Każdy kibic, który choć raz nie miał do dyspozycji telewizora, mając za jedyną alternatywę odbiornik radiowy doceni zaangażowanie sprawozdawców sportowych pracujących bez pomocy wizji. Jednym z dziennikarzy pracujących od lat na szacunek słuchaczy jest Tomasz Zimoch.

W sierpniu 2016 roku Wydawnictwo Fabuła Fraza wydało na rynku polskiej literatury sportowej książkę-wywiad z Tomaszem Zimochem. Anna Bogusz – prowadząca tę rozmowę – na trzystu stronach publikacji pomaga głównemu bohaterowi rozliczyć się z (niedawną) przeszłością, jak i stworzyć materiał, który potraktować można jako zalążki biograficznego materiału.

„Niedawna przeszłość” oznacza wydarzenia, jakich świadkiem byliśmy w ostatnich miesiącach. Były one pokłosiem wypowiedzi Zimocha dla jednej z gazet, w której wyraził swoje poglądy na temat obecnej polityki rządu odnośnie spraw ważnych z jego punktu widzenia – ma bowiem prawnicze wykształcenie. Cała sytuacja zakończyła się ostatecznie zwolnieniem z Polskiego Radia, w którym przepracował kilkanaście lat.

Czym jest zaś książka „Panie… Kończ Pan ten mecz”? To głównie monolog głównego bohatera, w którym Anna Bogusz umiejętnie nakierunkowuje rozmowę na właściwe tory. Nie przeszkadza, starając się odpowiednio dobranymi pytaniami otworzyć właściwe drzwi w głowie swojego rozmówcy, dzięki czemu zdradza on nam kulisy swojego życia.

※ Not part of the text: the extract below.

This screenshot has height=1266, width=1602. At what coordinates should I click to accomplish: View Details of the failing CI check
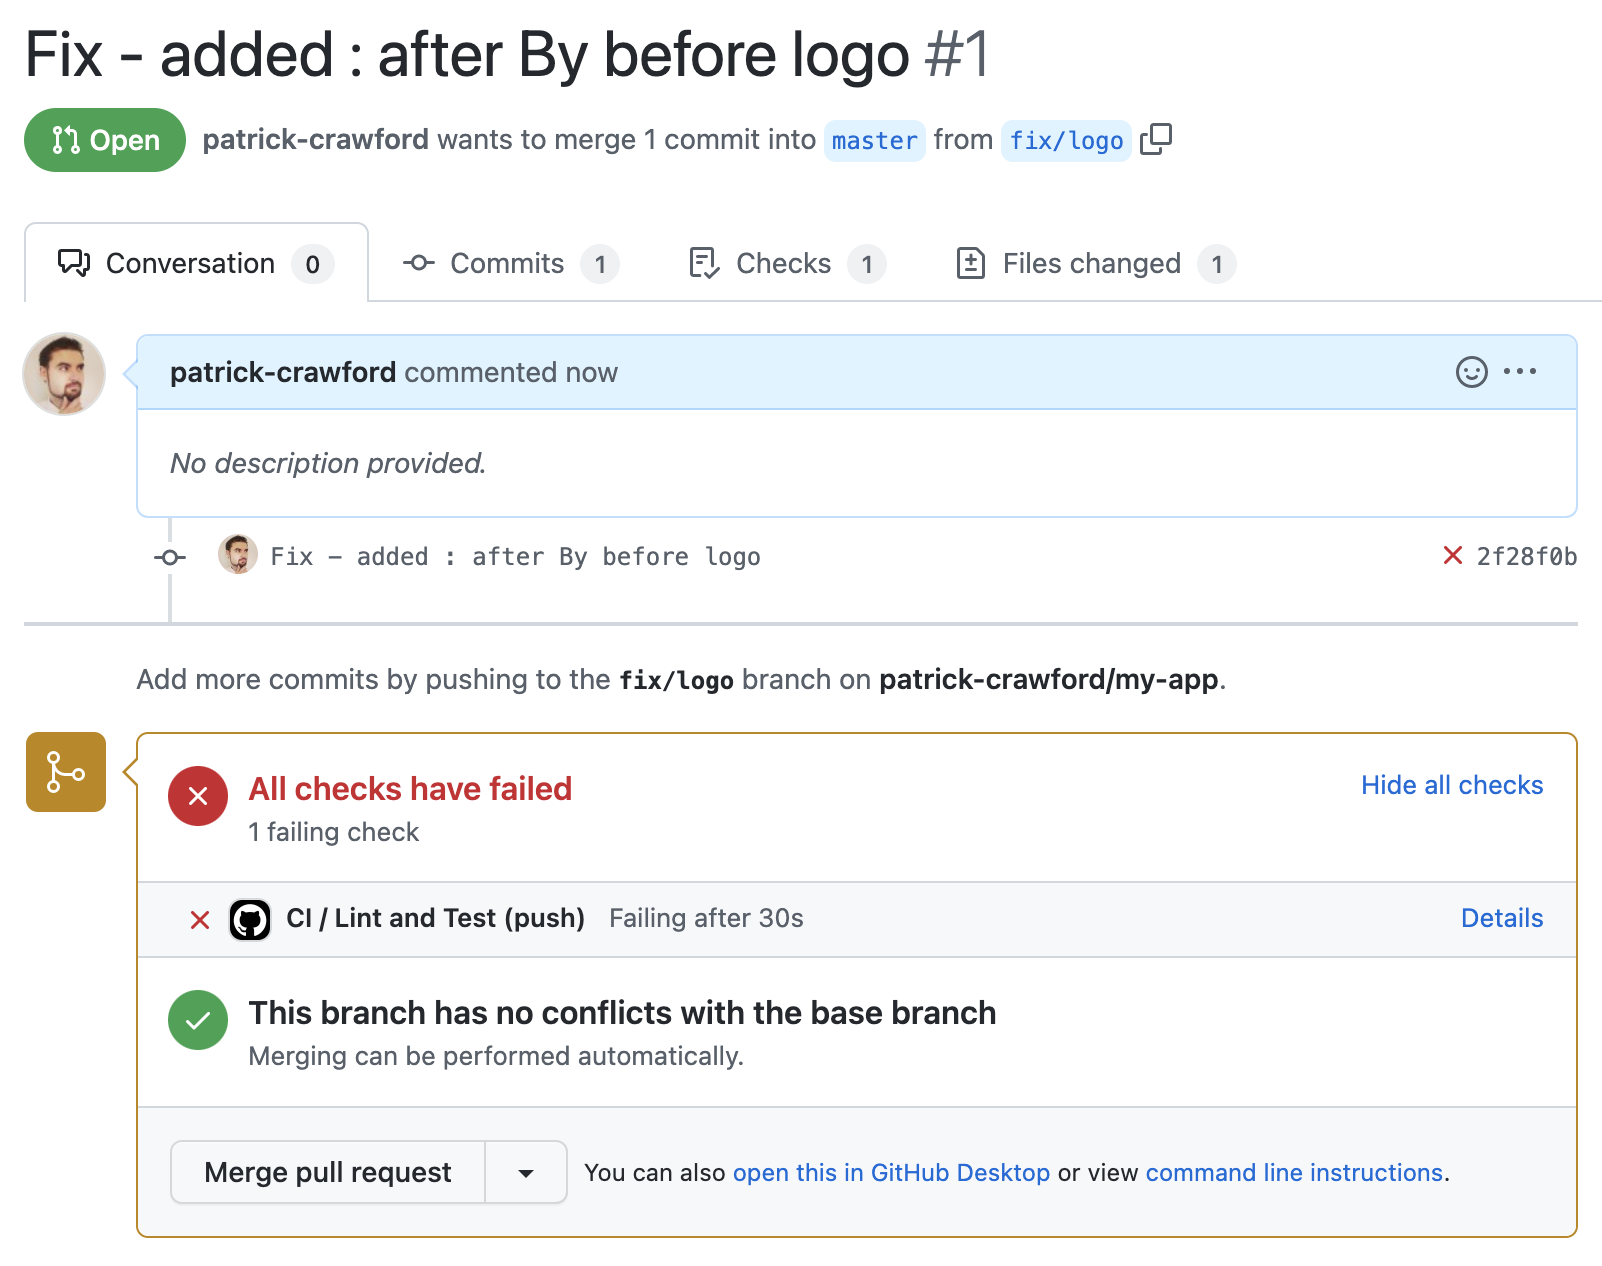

Patrząc na tytuł, zaczerpnięty z prawdopodobnie jego najsłynniejszej wypowiedzi na wizji, można odnieść wrażenie, że wewnątrz znajdziemy głównie polemikę dotyczącą tematu, który wysłał go na chwilowe bezrobocie. Nic bardziej mylnego – to nie jest książka, w której za kończony „mecz” uznać możemy jego karierę, czy inny element dotychczasowego życia. W przypadku tego tytułu, „mecz” okazuje się tylko niesprecyzowanym okresem, który niejako podsumowuje dotychczasową karierę zawodową Zimocha.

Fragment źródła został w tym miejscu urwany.